Patient Family Members Report Anxiety, Limited Knowledge of Acute Care

OCTOBER 29, 2017
Kevin Kunzmann
The first ever study to gauge a family-centric perspective on patient transition of care reported that there is varied and possibly poorly-informed level of expectation for family members undergoing intensive care.

The study — presented at the 2017 Annual CHEST Meeting in Toronto, ON, CA — was conducted by a team of researchers from the Aventura Hospital Medical Center’s Internal Medicine Department, in Aventura, FL. It focused on admitted patients and participating family members at the long-term acute care (LTAC) facility at Kindred Hospital South Florida.

Family members of LTAC-admitted patients were asked to answer a 15-item questionnaire upon admission. In the questionnaire, participants recalled their experiences with previous instances of intensive care unit (ICU) hospitalization. The study ran from April 2016 to March 2017.

Of the 50 LTAC participants enrolled in the project, 44 returned completed questionnaires. Of those to complete it, 11 (25%) expected their family member to make a full recovery, while 32 (73%) expected their family member’s recovery to come with disabilities. Only 1 participant did not expect their family member to make any recovery.

Exactly half of the participants (22) reported they were unaware of the time it would take for their family members to be discharged. Another 16 participants (36.4%) expected discharge to come in either 1 to 2 weeks, or 3 to 4 weeks.

Thirty-one participants (70.4%) did not expect their family member to be transferred to LTAC, and another majority (66%) did not report a satisfactory level of knowledge as to what equipment or medical services their family member required.
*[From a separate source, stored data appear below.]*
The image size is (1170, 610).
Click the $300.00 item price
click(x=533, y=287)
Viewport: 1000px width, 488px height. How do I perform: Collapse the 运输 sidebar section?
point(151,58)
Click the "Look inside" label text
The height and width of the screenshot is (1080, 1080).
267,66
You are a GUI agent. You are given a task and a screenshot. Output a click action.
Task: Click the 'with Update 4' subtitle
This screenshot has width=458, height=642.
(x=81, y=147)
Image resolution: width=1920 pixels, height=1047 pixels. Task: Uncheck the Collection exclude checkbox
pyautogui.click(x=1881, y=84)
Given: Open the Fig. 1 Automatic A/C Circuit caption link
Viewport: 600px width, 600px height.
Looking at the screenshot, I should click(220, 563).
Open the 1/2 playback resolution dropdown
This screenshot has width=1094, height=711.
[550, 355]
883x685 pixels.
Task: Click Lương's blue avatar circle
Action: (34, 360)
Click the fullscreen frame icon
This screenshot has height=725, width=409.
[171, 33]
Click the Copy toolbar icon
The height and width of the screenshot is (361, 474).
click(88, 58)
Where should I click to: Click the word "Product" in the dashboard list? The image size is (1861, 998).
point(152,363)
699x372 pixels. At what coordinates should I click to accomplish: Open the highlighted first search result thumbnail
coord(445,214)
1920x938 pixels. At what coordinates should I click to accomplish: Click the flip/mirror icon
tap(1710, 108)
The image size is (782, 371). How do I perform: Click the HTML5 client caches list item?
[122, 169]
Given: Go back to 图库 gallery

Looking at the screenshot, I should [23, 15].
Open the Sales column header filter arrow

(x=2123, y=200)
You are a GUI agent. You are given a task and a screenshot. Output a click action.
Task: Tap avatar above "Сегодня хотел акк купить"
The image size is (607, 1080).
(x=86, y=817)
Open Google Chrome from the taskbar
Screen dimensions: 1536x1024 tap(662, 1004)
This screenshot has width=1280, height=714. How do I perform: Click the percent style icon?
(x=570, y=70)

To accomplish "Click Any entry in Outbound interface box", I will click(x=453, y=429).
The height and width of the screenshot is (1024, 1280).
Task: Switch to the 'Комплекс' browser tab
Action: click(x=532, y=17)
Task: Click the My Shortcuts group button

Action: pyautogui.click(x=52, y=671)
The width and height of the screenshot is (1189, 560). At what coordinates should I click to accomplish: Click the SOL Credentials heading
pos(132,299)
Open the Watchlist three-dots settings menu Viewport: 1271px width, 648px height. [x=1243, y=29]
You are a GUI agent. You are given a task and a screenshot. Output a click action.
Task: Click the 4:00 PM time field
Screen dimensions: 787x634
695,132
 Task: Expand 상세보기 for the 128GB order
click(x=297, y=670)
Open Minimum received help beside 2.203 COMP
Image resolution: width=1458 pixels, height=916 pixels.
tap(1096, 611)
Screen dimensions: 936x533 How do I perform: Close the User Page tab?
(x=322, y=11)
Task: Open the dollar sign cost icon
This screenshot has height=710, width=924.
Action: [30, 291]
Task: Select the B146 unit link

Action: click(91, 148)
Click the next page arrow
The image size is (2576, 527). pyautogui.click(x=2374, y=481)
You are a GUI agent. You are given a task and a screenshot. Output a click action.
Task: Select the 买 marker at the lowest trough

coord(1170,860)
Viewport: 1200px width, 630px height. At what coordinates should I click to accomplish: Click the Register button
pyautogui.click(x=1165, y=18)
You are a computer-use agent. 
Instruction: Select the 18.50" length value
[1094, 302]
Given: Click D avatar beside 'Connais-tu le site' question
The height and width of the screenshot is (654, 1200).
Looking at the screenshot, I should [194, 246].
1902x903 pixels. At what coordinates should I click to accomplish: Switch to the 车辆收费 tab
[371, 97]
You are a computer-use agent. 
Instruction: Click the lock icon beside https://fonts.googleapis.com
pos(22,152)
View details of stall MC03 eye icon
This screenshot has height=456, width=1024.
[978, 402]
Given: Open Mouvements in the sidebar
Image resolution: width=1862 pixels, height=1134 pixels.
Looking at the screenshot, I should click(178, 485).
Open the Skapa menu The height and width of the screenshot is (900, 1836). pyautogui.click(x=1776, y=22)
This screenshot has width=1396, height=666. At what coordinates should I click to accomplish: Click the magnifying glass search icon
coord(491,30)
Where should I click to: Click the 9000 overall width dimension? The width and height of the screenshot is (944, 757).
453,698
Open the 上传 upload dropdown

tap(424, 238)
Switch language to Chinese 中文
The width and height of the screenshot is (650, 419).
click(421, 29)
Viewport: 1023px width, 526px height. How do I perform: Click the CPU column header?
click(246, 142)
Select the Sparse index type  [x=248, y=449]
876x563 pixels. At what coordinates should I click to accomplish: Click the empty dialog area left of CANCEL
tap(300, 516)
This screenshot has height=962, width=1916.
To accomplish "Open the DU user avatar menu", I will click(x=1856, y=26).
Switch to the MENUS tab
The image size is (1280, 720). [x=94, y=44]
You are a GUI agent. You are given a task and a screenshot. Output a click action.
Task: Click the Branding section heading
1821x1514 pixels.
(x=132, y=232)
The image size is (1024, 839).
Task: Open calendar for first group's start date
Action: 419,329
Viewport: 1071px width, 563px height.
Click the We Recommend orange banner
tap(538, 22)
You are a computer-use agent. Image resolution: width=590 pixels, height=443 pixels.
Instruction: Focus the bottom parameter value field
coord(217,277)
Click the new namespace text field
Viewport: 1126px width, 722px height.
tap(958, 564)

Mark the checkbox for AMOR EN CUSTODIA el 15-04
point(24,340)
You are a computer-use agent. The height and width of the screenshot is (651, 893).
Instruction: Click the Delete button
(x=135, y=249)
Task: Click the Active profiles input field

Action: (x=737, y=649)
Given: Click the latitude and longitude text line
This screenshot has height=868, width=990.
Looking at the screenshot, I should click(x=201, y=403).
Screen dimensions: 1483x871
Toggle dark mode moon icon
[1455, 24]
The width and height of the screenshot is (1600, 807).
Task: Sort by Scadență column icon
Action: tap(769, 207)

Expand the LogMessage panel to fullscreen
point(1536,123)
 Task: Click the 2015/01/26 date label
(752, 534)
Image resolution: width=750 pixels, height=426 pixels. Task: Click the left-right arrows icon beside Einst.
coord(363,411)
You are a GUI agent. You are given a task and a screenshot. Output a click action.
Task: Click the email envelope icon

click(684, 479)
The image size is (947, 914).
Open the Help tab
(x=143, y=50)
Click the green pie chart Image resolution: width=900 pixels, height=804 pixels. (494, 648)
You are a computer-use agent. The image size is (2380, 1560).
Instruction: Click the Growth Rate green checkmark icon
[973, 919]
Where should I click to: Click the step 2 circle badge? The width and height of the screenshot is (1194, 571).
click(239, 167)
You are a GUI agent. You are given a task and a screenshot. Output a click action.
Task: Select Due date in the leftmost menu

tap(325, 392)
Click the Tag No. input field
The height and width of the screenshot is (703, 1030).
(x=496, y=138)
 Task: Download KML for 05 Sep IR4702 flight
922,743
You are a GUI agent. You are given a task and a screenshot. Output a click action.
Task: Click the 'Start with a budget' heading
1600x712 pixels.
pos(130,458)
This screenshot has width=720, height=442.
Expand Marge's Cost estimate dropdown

Supplemental from suffering a limitation of knowledge about their family member’s condition, participants were found to have physiological distress throughout LTAC, according to the study. Half of the participants reported anxiety, one-quarter (11) reported depression, and 31.8% (14) reported insomnia. A lack of family support throughout ICU admission was also reported by 11 (25%) of participants.

Researchers noted that a correlation could be made between the family members’ limitation of knowledge and self-reported bouts of anxiety and depression. Even the diversity of reported perception could “precipitate families’ emotional distress and challenge effective communication,” they wrote.

“Establishing optimal channels of communication to overcome barriers and empower patients’ family could improve the quality of transitions of care in the intensive care setting,” researchers wrote.

Serving as a first-of-its-kind study, the survey results could help develop more research aimed at improving transition of care to LTAC, researchers noted.